Churches with security personnel or volunteer ushers who manage crowd control carry specific exposure. If a security volunteer or paid security contractor uses physical force during an incident, the resulting injury claim will be evaluated against the assault and battery exclusion.

Large events, concerts, conferences, community outreach festivals, introduce a different risk. Crowd management at a one-day event with 2,000 attendees has a different risk profile than a Sunday service with 300 members. Special events with security requirements should prompt a coverage review.

Multi-campus operations multiply exposure across locations. What the main campus carries in terms of community interaction and security activity may be very different from a satellite campus in a different neighborhood or demographic context.

Assault and Battery Coverage: What to Look For

Assault and battery coverage is typically added to a church policy as a specific endorsement or written into a broader package that includes it as a covered cause of loss. It comes in several forms, and the differences matter.

Some policies add back assault and battery coverage on a limited basis, covering incidents where the church was not itself an intentional actor but is sued because of a third party's intentional act on its premises. This is the most common form and covers the scenario where a stranger assaults a church member in the parking lot.

Broader endorsements may also cover claims arising from the church's own negligence related to an assault, such as inadequate security or failure to respond appropriately to a known threat. This is the coverage that matters most when a church is sued for negligent supervision or negligent security after an incident.

The coverage limit is separate from the GL limit in most policies. A GL policy with $1 million per-occurrence limits may carry assault and battery coverage at $250,000 or $500,000. Understand what limit applies to assault and battery incidents specifically, and evaluate whether it is adequate for your congregation's exposure profile.

The Security Policy Question

Assault and battery coverage is not a substitute for good security practices. It is a financial backstop for when those practices fail or when incidents occur despite them.

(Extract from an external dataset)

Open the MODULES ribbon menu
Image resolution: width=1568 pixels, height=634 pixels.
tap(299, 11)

Churches with active community programs should have a written security policy. Not a complicated document, but a clear one that addresses how incidents are escalated, who has authority to ask someone to leave, under what circumstances physical intervention is authorized, and when law enforcement should be called. A policy that says "call 911 and do not intervene physically" is cleaner from a liability standpoint than one that gives volunteers discretion to use force.

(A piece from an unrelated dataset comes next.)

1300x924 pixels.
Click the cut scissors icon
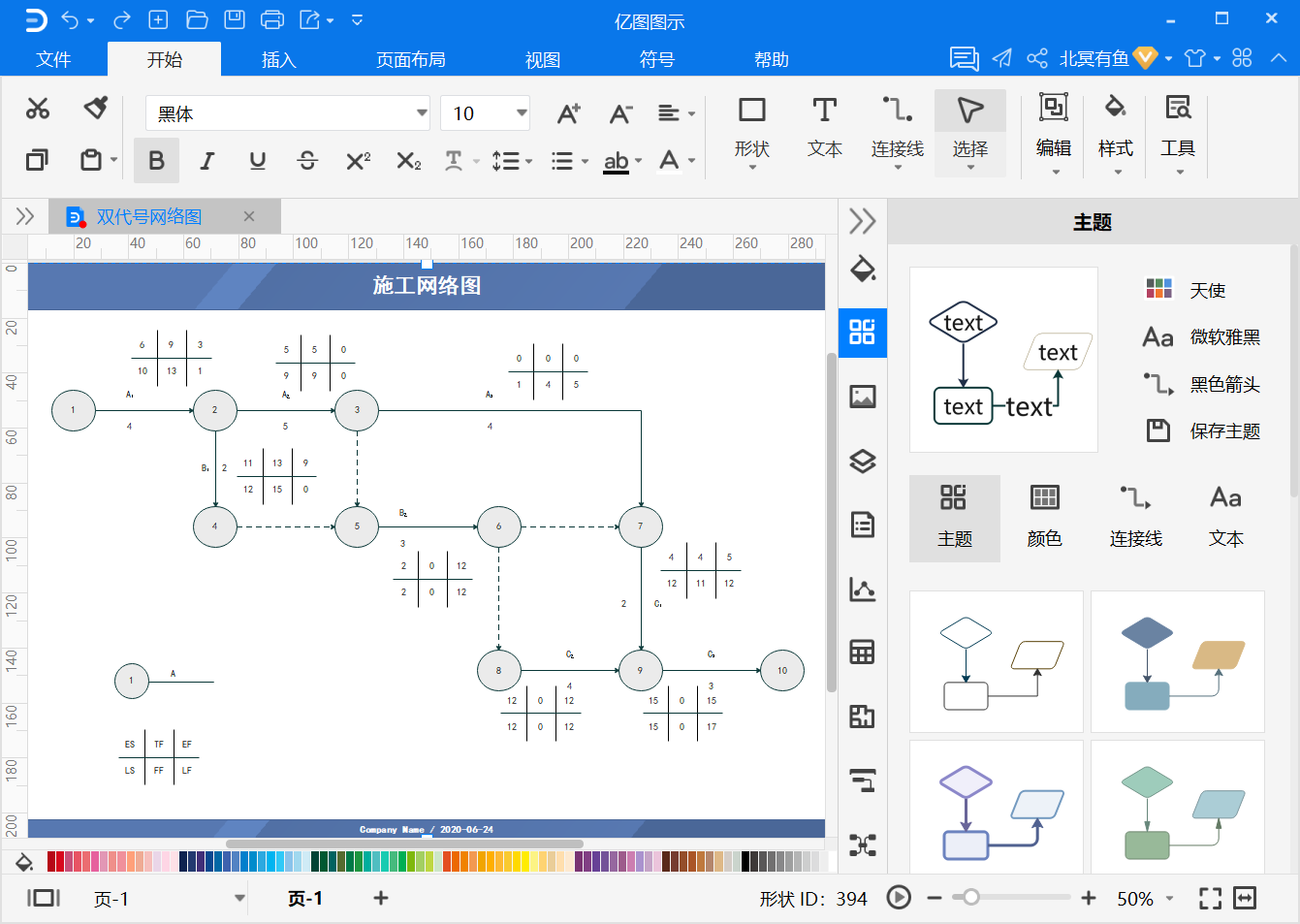pos(38,109)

Volunteer ushers and security teams should receive basic training consistent with the policy. The training does not need to be law enforcement level. It needs to be enough to demonstrate that the church thought about this, established standards, and communicated them. When a claim goes to litigation and a plaintiff's attorney asks whether volunteers were trained, the church needs a real answer.

Some churches have moved toward professional security services for larger gatherings and high-risk programming. When a licensed security company is on-site, their own policy applies to incidents arising from their conduct. Make sure any contract with a security company requires them to name the church as an additional insured and carry adequate limits. The contract should also address indemnification for incidents that arise from the security company's employees or contractors.

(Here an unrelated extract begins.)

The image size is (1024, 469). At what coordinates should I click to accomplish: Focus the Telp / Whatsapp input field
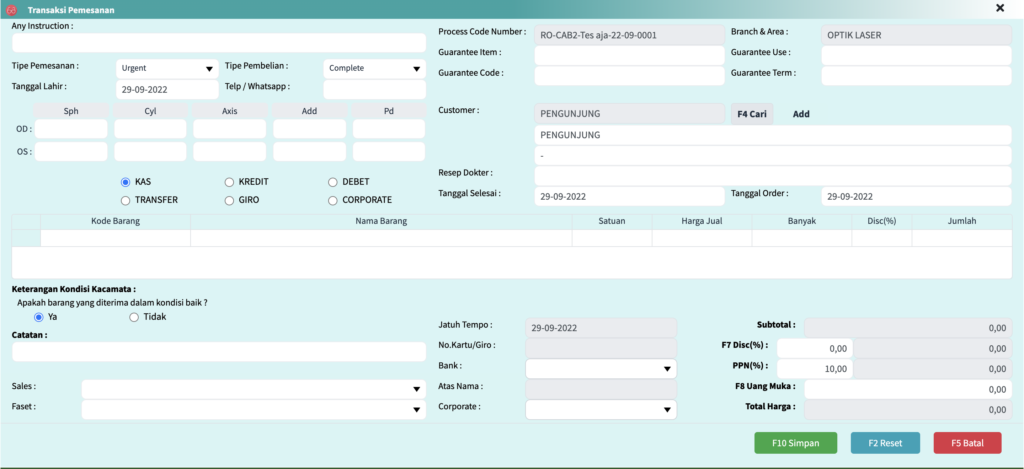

How This Interacts with Sexual Abuse and Molestation Coverage

Sexual abuse and molestation is a distinct coverage form that operates separately from assault and battery, though the two are often confused. Abuse and molestation coverage addresses bodily injury claims arising from sexual misconduct, abuse, and molestation. It is typically written as a separate sublimit in a church policy.

A church can have robust sexual abuse coverage but no assault and battery coverage, or vice versa. The two exclusions address different types of intentional acts, and the coverage solutions are different. Review both with your broker and confirm that your policy addresses both categories of risk. In our experience reviewing church policies across the country, one of the two is often present while the other is missing or inadequately limited.

Frequently Asked Questions

What is the assault and battery exclusion in church insurance?

The assault and battery exclusion removes coverage under a general liability policy for bodily injury or property damage arising out of intentional assault, battery, or physical altercation. If someone is injured during a physical incident on church property and the injury is connected to an intentional act, the standard GL policy may deny the resulting claim. The exclusion is standard in most commercial GL policies and is one of the most significant coverage gaps for churches that run community-facing programs or large-scale events.

Can churches buy back assault and battery coverage?

Yes. Assault and battery coverage can be added to a church policy through a specific endorsement. The coverage typically responds to claims where the church is sued because of a third party's intentional act on its premises, including claims of negligent security or negligent supervision. Coverage limits for assault and battery endorsements are often separate from the main GL limits. Confirm both that the endorsement is in place and that the specific limit is adequate for your congregation's risk profile.

Is assault and battery coverage the same as sexual abuse and molestation coverage?

No. These are two distinct coverage forms that address different types of intentional acts. Sexual abuse and molestation coverage responds to claims arising from sexual misconduct and abuse. Assault and battery coverage responds to claims arising from physical violence and altercations. A church policy should address both. Review your policy with your broker and confirm the limits, exclusions, and endorsements applicable to each separately, because the two coverages are structured and priced independently.

What happens if our church security volunteer injures someone?

If a church security volunteer uses physical force and someone is injured, the church may face a claim under several theories: negligent supervision, negligent training, premises liability, or, if the conduct was excessive, a claim that the church is vicariously liable for the volunteer's intentional act. Coverage depends on whether your GL policy includes an assault and battery endorsement and how it handles claims involving intentional acts by authorized church personnel. The claim is less likely to be covered under a bare GL policy without an assault and battery endorsement in place.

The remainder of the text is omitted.